Seulement voilà : l’espérance de vie à l’âge de 65 ans est aujourd’hui en France de 19,5 ans pour les hommes et 24,4 pour les femmes ;  le temps d’études quant à lui est  fréquemment  prolongé jusqu’à 25 ans ou plus, et le temps de retraite atteint près de 30 ans. En 1945, rappelons-le, l’âge légal de la retraite à été obtenu comme une formidable avancée alors que l’espérance de vie moyenne des femmes était justement de 65 ans, et celle des hommes de… 60 ans.

A tout cela s’ajoute une grande variété de situations. Les « carrières longues », débutant avant la majorité, sont moins fréquentes aujourd’hui, mais elles perdurent cependant alors que la vie professionnelle d’un médecin spécialiste peut ne commencer qu’à 30 ans ; la recherche d’un emploi repousse souvent l’entrée dans la vie active ;  la retraite, elle, demeure plus longue qu’elle ne l’a jamais été. Même en retardant l’âge légal de départ, l’espérance de vie à la retraite continue d’augmenter et, par ailleurs, de nombreuses professions permettent de continuer à travailler bien au delà de 62 ans.

Longévité, hétérogénéité des situations, ce morcellement en 3 temps radicalement distincts n’a plus vraiment de sens et n’est plus soutenable. Une vision toute différente s’impose au contraire. L’ « activité » apparait alors comme un élément majeur du fil continu de la vie. Durant la formation, on est à la fois actif et présent à la société, ce dernier point ne faisant que s’accentuer par l’immersion précoce des jeunes dans l’information, les médias, la vie collective, qui les fait rapidement dépasser les limites de la vie familiale. Durant la vie professionnelle, l’activité « productive » s’intensifie et les changements d’activité sont de plus en plus nombreux et les coupures momentanées fréquentes. Dans tous les cas, le temps de retraite « en bonne santé » s’allonge : peut-on alors continuer de la concevoir comme une porte qui se ferme, impose le « retrait » et soit synonyme du seul repos ?

Je n’évoquerai pas ici les raisons économiques de cette impossibilité : les seuls « actifs » (personnes dans l’emploi) ne peuvent, et surtout ne pourront, porter la charge des deux autres temps de la vie dont les participants sont supposés inactifs. Mais surtout, cette fracture, est génératrice de mal être, de sentiment d’inutilité et de restriction des liens sociaux.
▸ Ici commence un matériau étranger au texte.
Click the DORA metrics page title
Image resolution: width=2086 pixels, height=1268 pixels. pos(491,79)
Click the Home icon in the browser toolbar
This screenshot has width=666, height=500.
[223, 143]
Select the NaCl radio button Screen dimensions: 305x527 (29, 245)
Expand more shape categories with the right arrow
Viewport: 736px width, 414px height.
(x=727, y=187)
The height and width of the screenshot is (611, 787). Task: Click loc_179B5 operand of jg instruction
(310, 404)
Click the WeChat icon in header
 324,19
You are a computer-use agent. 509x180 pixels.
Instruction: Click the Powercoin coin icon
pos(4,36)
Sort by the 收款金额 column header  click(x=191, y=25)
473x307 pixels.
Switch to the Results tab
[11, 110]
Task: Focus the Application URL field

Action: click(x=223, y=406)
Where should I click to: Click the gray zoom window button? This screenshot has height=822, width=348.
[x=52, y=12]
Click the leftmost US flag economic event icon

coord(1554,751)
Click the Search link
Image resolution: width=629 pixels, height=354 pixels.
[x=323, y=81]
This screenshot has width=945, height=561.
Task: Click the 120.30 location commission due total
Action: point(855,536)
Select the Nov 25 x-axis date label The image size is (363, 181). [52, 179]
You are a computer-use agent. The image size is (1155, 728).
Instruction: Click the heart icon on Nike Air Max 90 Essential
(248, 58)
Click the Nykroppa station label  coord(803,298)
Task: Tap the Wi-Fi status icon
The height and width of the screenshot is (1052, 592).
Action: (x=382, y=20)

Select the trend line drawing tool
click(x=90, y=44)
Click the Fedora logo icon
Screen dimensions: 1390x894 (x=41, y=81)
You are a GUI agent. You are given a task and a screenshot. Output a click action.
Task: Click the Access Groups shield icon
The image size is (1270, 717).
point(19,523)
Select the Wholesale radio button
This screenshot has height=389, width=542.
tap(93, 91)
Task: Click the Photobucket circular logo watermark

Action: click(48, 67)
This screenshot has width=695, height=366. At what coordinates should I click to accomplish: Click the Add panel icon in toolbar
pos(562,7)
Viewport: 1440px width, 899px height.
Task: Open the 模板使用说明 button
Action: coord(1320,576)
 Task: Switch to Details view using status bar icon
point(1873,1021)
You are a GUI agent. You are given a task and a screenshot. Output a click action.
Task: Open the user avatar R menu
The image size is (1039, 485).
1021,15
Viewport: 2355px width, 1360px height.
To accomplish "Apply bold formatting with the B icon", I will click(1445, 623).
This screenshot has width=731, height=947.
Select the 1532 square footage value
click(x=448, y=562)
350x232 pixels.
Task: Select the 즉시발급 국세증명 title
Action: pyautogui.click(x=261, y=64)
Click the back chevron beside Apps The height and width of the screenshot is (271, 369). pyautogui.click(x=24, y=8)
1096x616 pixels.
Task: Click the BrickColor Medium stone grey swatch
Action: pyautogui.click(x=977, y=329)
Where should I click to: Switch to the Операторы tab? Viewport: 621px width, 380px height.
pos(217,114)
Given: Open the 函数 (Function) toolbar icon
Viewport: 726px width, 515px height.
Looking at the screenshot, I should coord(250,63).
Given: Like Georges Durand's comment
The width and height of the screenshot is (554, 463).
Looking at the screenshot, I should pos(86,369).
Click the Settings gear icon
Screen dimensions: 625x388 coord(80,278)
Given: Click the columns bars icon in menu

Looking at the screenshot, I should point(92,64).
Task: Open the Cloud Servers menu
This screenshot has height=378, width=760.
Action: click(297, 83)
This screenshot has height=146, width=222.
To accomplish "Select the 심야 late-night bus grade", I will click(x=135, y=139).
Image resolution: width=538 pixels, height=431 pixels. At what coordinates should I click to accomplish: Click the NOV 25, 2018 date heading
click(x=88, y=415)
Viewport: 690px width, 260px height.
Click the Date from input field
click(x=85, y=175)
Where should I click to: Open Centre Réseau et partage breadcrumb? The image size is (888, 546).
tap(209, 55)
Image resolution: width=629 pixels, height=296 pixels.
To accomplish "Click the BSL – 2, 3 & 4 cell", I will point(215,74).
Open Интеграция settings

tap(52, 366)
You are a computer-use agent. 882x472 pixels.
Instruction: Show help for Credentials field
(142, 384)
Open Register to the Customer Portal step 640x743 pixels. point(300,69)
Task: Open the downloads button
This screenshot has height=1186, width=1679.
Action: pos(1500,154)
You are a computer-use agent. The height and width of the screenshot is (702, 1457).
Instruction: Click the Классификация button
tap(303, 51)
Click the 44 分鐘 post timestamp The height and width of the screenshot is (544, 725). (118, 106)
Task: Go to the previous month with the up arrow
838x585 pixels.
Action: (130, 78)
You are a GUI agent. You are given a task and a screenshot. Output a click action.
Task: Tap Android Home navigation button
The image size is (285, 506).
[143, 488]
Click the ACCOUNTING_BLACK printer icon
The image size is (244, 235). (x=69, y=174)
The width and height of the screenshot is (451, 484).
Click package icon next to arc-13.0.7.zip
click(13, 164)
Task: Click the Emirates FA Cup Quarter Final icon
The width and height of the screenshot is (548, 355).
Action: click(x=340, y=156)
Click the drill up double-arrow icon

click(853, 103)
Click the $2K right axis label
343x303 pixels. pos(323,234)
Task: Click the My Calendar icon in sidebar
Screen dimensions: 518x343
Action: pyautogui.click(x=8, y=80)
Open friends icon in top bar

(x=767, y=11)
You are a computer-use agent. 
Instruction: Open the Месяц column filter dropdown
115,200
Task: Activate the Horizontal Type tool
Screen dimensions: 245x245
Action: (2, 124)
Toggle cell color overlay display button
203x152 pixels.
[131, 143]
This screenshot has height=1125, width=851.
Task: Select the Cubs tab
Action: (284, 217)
J’ai longtemps cherché comment qualifier l’activité souhaitable à la fin de la vie professionnelle classique. Il ne s’agit pas obligatoirement de « travailler » mais cela n’exclut pas non plus de travailler moins ou autrement, ou encore de commencer un activité nouvelle. L’enjeu est bien de demeurer actif, utile, de conserver un maximum de liens sociaux et, au sein d’entre eux, de conserver une identité positive. Un groupe d’économistes au sein de la Chaire de transition démographique, vient de proposer le terme d’ « activité socialisée » qui, à la fois, relie les trois périodes de la vie, et contribue à tisser ce fil continu tellement plus rassurant que le contingentement et l’assignation à un groupe. Actif, je suis, actif, je demeure et cette activité demeure ma meilleure monnaie d’échange et de partage avec les autres, pérennise mon identité ou la renouvelle, sans que celle-ci ait obligatoirement besoin de se confondre avec un emploi ou un salaire.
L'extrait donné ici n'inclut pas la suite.